## The request
Render the lines of the listing below as a JSON list of strings, one string per line and blank lines omitted, beginning at the line that contains "Tap the red 1000 tick label" and stopping after the line that contains "Instruction: Click the chart title text".

— BEGIN Material for this exercise —

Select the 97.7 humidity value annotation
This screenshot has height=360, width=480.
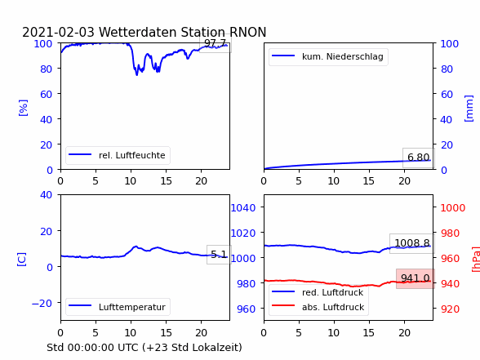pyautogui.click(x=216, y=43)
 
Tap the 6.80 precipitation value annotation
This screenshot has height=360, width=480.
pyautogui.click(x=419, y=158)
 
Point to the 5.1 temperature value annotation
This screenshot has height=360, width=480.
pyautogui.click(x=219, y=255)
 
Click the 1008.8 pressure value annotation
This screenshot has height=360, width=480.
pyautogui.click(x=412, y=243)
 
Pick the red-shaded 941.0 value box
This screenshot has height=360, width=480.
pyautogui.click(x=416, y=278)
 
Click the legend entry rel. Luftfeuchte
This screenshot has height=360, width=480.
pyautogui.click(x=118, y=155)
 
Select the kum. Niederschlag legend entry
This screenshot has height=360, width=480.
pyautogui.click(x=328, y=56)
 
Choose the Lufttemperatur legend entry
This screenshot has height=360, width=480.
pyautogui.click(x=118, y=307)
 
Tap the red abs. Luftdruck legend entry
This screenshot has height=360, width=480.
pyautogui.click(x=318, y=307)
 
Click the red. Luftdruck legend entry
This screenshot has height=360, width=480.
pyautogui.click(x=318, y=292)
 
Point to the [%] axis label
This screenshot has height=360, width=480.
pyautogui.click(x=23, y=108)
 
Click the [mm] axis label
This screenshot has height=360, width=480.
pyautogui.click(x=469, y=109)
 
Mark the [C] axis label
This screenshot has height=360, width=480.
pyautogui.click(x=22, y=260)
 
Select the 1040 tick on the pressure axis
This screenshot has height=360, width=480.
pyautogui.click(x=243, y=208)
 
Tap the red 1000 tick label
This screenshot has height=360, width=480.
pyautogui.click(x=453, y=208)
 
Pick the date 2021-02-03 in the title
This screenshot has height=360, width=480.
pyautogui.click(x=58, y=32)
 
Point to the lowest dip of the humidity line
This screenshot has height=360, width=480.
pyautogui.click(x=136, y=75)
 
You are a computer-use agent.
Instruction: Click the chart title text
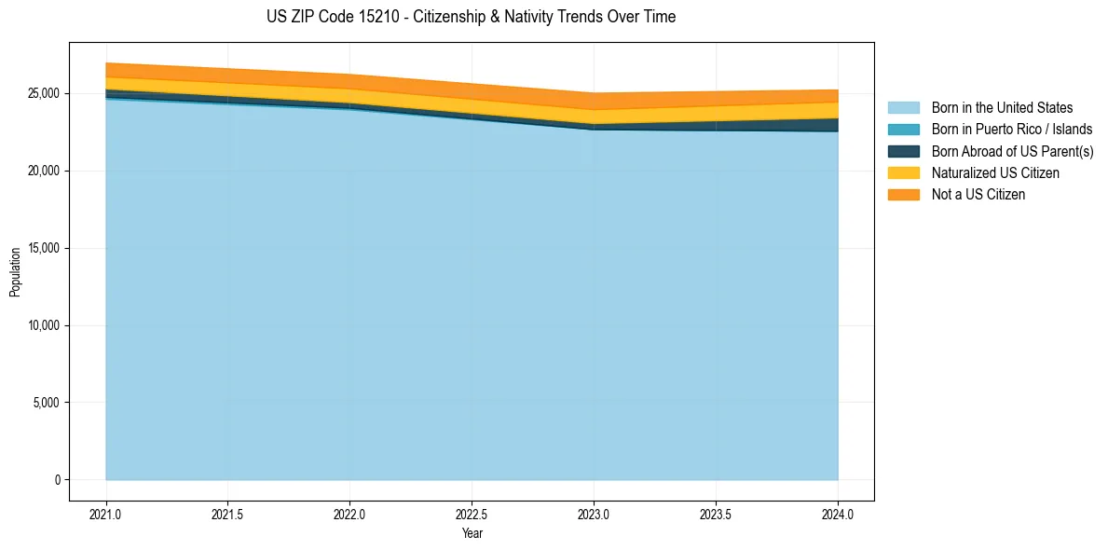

— END Material for this exercise —
— BEGIN Material for this exercise —

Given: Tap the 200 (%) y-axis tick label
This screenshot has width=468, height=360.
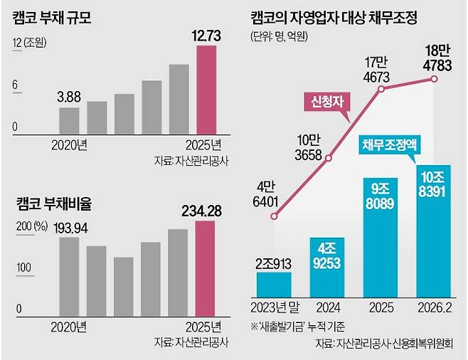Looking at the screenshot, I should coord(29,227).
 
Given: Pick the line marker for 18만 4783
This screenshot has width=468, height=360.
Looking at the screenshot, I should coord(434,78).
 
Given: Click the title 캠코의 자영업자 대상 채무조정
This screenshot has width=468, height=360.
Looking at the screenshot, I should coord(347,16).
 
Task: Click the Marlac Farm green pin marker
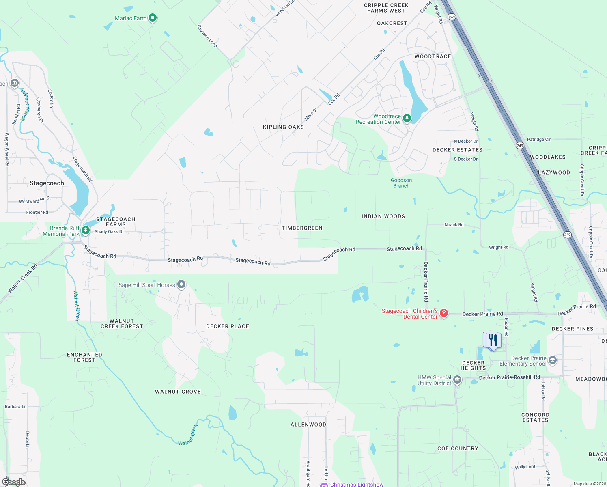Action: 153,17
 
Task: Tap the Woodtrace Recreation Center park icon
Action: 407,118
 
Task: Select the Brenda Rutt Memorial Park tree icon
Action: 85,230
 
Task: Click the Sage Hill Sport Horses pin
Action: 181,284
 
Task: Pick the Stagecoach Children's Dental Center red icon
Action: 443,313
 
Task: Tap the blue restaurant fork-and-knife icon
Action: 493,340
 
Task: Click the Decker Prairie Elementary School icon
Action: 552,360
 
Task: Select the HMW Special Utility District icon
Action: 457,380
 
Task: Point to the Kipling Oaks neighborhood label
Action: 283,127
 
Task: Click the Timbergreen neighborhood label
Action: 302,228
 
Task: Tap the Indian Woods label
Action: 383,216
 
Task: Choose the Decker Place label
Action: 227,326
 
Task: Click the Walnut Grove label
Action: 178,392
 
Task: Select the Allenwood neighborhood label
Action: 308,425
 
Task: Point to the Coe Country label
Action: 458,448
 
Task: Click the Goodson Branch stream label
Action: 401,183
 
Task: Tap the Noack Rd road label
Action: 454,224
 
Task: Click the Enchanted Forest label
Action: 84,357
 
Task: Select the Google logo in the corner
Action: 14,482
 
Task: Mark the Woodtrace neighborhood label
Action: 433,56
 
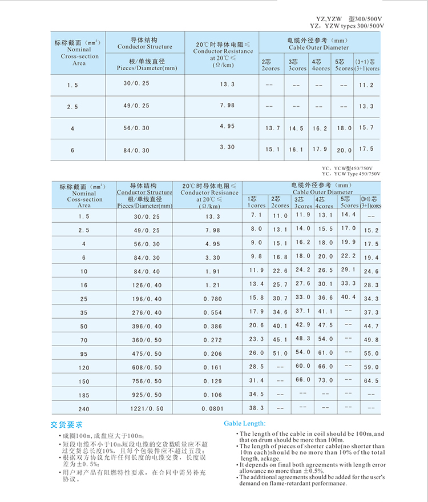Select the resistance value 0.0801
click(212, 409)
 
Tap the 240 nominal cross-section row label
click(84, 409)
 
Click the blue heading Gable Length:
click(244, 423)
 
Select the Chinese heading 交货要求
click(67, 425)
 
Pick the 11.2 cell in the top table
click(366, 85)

— END Material for this exercise —
— BEGIN Material for this exercise —

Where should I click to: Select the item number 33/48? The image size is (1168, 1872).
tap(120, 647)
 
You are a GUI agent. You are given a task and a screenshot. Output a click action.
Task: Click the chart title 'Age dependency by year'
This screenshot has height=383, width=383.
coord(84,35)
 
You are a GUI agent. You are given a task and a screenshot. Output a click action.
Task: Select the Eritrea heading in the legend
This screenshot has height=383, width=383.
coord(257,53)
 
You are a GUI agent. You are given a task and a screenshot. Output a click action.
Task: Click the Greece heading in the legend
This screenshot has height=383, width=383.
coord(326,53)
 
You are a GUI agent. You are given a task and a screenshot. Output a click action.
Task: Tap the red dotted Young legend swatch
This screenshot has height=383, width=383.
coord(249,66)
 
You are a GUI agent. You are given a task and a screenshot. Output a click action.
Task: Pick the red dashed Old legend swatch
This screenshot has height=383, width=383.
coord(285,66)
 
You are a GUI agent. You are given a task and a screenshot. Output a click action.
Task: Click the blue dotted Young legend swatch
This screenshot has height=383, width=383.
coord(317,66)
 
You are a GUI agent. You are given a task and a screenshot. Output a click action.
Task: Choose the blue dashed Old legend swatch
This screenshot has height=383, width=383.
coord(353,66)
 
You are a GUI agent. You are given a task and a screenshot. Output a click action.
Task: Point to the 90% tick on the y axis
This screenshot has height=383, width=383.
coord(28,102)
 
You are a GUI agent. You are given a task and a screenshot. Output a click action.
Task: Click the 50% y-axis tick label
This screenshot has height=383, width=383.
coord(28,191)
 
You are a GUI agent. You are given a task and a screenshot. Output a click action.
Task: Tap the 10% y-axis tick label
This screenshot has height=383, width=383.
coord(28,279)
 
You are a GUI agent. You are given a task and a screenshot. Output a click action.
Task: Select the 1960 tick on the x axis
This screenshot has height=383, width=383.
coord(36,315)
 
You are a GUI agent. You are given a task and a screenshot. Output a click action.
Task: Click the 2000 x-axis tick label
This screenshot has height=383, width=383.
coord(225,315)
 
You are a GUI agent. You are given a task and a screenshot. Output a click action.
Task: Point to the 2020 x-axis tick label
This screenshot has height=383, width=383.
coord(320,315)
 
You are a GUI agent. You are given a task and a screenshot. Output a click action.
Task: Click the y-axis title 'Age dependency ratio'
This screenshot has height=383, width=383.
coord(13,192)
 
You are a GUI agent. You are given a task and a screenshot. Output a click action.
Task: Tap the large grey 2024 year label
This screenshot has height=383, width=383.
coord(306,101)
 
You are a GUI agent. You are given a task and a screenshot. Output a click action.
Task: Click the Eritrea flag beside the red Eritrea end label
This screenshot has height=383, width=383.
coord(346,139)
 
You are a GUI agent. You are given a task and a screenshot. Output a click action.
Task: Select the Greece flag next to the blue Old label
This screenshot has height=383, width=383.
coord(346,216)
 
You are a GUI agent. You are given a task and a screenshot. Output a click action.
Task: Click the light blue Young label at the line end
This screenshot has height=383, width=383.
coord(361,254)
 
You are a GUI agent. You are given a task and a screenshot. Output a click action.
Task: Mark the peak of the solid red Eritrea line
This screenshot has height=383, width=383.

— END Material for this exercise —

## Problem solution
[
  "Tap the red 1000 tick label",
  "This screenshot has height=360, width=480.",
  "pyautogui.click(x=453, y=208)",
  "Pick the date 2021-02-03 in the title",
  "This screenshot has height=360, width=480.",
  "pyautogui.click(x=58, y=32)",
  "Point to the lowest dip of the humidity line",
  "This screenshot has height=360, width=480.",
  "pyautogui.click(x=136, y=75)",
  "You are a computer-use agent.",
  "Instruction: Click the chart title text"
]